• [Passage]
%%

BACK TO BLOOD, by Tom Wolfe. Random House, 353pp, $37.99.

Greed, politics, racism, media, sex: Tom Wolfe has stirred these ingredients before, most notably in his 1987 satire Bonfire of the Vanities. The years have passed, and the scene has shifted from New York to Miami, but the mix is as heady as ever.

As in the earlier novel, a small incident triggers the ensuing action. A police officer, Cuban Nestor Camacho, retrieves a stowaway from the top of the mast of a luxury yacht. In doing so, he becomes at once a hero – he ascends by means of a rope, using only his arms – and a villain. The man clinging to the mast is a would-be immigrant, a Cuban refugee, only metres from his goal when plucked from the mast, and Nestor is vilified by his family and the Miami Cuban community as a traitor. His media status is complicated further in a subsequent raid on a crack-house: Nestor’s and his sergeant’s insults to a black drug-dealer are caught on camera and posted immediately to YouTube. The underlying theme is blood: that, in extremity, a person’s fundamental allegiance is racial.

Nestor’s fall from grace is deftly entwined (allowing for the occasional plot contrivance) with other characters’ narratives: Russian billionaires who compete with each other to buy worthless conceptual art; a media-savvy sex-addiction psychiatrist who is contemptuous of his clients and yet enthralled by their glamour and wealth; an ambitious journalist who has stumbled on the biggest story of his career…

Wolfe vividly evokes the cauldron of Miami: the various tensions are played out in the relentless heat that bounces off the water, the white stucco walls and the sidewalks. In fact everything is a bit relentless, not least Wolfe’s maximalist prose style: every page is replete with exclamation marks, italics, ellipses, and an idiosyncratic typographical signalling of interior monologue that I hope doesn’t become widely accepted. Wolfe’s prose has lots of distinctive bells and whistles, yet he is that rare thing, a traditional novelist, documenting, dramatizing and analysing the contemporary scene in ways that will be familiar to readers of Dickens, George Eliot and, most strikingly, Thackeray.

%%

Reproduce everything in the book review from "As in the earlier" down to "allegiance is racial.", word for word.

• [Given data]
%%

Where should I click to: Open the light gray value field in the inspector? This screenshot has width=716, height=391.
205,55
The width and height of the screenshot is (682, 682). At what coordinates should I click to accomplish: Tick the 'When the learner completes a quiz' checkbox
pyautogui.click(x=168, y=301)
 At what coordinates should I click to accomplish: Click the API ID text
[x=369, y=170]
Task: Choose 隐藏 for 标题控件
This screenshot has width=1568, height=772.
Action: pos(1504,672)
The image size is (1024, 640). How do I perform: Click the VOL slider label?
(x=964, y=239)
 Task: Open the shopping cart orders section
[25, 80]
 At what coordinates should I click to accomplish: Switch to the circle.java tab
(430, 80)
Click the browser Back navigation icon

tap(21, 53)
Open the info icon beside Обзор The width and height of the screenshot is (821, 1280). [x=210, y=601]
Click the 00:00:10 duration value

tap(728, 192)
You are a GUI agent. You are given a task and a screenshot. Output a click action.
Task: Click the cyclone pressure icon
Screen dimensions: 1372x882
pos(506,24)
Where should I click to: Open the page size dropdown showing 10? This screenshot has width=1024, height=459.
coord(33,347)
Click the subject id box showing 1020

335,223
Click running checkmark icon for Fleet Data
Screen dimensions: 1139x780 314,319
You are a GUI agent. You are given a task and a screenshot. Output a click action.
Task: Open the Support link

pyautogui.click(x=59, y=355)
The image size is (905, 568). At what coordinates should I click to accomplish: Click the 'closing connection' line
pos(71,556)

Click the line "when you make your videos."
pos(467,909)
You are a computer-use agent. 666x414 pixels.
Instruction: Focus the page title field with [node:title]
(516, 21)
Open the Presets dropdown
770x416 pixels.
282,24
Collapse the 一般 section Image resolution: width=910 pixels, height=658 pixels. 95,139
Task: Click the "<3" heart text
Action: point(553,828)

%%

• [Exercise answer]
As in the earlier novel, a small incident triggers the ensuing action. A police officer, Cuban Nestor Camacho, retrieves a stowaway from the top of the mast of a luxury yacht. In doing so, he becomes at once a hero – he ascends by means of a rope, using only his arms – and a villain. The man clinging to the mast is a would-be immigrant, a Cuban refugee, only metres from his goal when plucked from the mast, and Nestor is vilified by his family and the Miami Cuban community as a traitor. His media status is complicated further in a subsequent raid on a crack-house: Nestor’s and his sergeant’s insults to a black drug-dealer are caught on camera and posted immediately to YouTube. The underlying theme is blood: that, in extremity, a person’s fundamental allegiance is racial.